GIVEN DATA:
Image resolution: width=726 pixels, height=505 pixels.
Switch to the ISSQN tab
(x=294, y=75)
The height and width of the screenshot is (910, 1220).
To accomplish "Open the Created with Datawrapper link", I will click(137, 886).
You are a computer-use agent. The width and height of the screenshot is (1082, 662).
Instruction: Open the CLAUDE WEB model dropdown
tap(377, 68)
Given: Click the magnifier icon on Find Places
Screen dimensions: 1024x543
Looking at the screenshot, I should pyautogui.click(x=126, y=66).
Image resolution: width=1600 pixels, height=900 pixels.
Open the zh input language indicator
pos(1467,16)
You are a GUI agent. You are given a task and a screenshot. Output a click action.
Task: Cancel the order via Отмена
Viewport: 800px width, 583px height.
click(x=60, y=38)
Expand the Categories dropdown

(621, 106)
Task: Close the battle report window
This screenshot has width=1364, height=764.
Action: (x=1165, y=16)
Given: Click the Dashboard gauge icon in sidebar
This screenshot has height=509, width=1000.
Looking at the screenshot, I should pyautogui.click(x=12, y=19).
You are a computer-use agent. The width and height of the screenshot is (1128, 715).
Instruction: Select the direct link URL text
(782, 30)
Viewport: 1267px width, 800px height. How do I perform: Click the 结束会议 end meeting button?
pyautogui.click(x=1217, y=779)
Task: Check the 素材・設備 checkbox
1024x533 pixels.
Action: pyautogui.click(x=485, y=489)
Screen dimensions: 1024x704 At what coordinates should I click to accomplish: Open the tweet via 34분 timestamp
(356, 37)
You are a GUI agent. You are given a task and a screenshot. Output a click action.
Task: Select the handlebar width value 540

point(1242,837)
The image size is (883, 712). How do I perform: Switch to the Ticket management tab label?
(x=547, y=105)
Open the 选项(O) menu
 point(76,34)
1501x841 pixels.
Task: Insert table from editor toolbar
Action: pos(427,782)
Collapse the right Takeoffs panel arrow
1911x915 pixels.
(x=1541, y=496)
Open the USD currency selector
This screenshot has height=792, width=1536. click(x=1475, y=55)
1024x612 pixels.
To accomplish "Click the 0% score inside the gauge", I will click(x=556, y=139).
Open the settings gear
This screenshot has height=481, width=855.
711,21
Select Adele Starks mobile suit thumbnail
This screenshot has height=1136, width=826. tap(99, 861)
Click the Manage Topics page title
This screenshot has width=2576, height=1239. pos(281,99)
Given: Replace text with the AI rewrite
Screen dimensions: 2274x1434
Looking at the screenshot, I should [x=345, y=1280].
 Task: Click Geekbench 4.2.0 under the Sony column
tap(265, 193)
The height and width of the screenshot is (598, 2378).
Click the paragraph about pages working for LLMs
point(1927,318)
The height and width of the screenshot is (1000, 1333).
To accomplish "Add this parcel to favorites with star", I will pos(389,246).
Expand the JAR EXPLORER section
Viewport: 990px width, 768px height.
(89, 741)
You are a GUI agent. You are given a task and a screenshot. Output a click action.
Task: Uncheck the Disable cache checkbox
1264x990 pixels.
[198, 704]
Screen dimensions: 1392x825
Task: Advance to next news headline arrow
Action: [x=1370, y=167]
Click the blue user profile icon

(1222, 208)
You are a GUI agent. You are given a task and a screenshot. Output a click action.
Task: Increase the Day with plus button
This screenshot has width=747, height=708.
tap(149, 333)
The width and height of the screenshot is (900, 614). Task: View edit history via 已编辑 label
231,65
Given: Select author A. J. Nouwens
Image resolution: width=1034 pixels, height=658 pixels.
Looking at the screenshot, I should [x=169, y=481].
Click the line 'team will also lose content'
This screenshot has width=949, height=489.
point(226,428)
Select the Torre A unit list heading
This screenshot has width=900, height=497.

EXERCISE DIRECTIONS: All of the entries above should be output exactly as they are.

EXERCISE RESPONSE:
Image resolution: width=726 pixels, height=505 pixels.
Switch to the ISSQN tab
(x=294, y=75)
The height and width of the screenshot is (910, 1220).
To accomplish "Open the Created with Datawrapper link", I will click(137, 886).
You are a computer-use agent. The width and height of the screenshot is (1082, 662).
Instruction: Open the CLAUDE WEB model dropdown
tap(377, 68)
Given: Click the magnifier icon on Find Places
Screen dimensions: 1024x543
Looking at the screenshot, I should pyautogui.click(x=126, y=66).
Image resolution: width=1600 pixels, height=900 pixels.
Open the zh input language indicator
pos(1467,16)
You are a GUI agent. You are given a task and a screenshot. Output a click action.
Task: Cancel the order via Отмена
Viewport: 800px width, 583px height.
click(x=60, y=38)
Expand the Categories dropdown

(621, 106)
Task: Close the battle report window
This screenshot has width=1364, height=764.
Action: (x=1165, y=16)
Given: Click the Dashboard gauge icon in sidebar
This screenshot has height=509, width=1000.
Looking at the screenshot, I should pyautogui.click(x=12, y=19).
You are a computer-use agent. The width and height of the screenshot is (1128, 715).
Instruction: Select the direct link URL text
(782, 30)
Viewport: 1267px width, 800px height. How do I perform: Click the 结束会议 end meeting button?
pyautogui.click(x=1217, y=779)
Task: Check the 素材・設備 checkbox
1024x533 pixels.
Action: pyautogui.click(x=485, y=489)
Screen dimensions: 1024x704 At what coordinates should I click to accomplish: Open the tweet via 34분 timestamp
(356, 37)
You are a GUI agent. You are given a task and a screenshot. Output a click action.
Task: Select the handlebar width value 540

point(1242,837)
The image size is (883, 712). How do I perform: Switch to the Ticket management tab label?
(x=547, y=105)
Open the 选项(O) menu
 point(76,34)
1501x841 pixels.
Task: Insert table from editor toolbar
Action: pos(427,782)
Collapse the right Takeoffs panel arrow
1911x915 pixels.
(x=1541, y=496)
Open the USD currency selector
This screenshot has height=792, width=1536. click(x=1475, y=55)
1024x612 pixels.
To accomplish "Click the 0% score inside the gauge", I will click(x=556, y=139).
Open the settings gear
This screenshot has height=481, width=855.
711,21
Select Adele Starks mobile suit thumbnail
This screenshot has height=1136, width=826. tap(99, 861)
Click the Manage Topics page title
This screenshot has width=2576, height=1239. pos(281,99)
Given: Replace text with the AI rewrite
Screen dimensions: 2274x1434
Looking at the screenshot, I should [x=345, y=1280].
 Task: Click Geekbench 4.2.0 under the Sony column
tap(265, 193)
The height and width of the screenshot is (598, 2378).
Click the paragraph about pages working for LLMs
point(1927,318)
The height and width of the screenshot is (1000, 1333).
To accomplish "Add this parcel to favorites with star", I will pos(389,246).
Expand the JAR EXPLORER section
Viewport: 990px width, 768px height.
(89, 741)
You are a GUI agent. You are given a task and a screenshot. Output a click action.
Task: Uncheck the Disable cache checkbox
1264x990 pixels.
[198, 704]
Screen dimensions: 1392x825
Task: Advance to next news headline arrow
Action: [x=1370, y=167]
Click the blue user profile icon

(1222, 208)
You are a GUI agent. You are given a task and a screenshot. Output a click action.
Task: Increase the Day with plus button
This screenshot has width=747, height=708.
tap(149, 333)
The width and height of the screenshot is (900, 614). Task: View edit history via 已编辑 label
231,65
Given: Select author A. J. Nouwens
Image resolution: width=1034 pixels, height=658 pixels.
Looking at the screenshot, I should [x=169, y=481].
Click the line 'team will also lose content'
This screenshot has width=949, height=489.
point(226,428)
Select the Torre A unit list heading
This screenshot has width=900, height=497.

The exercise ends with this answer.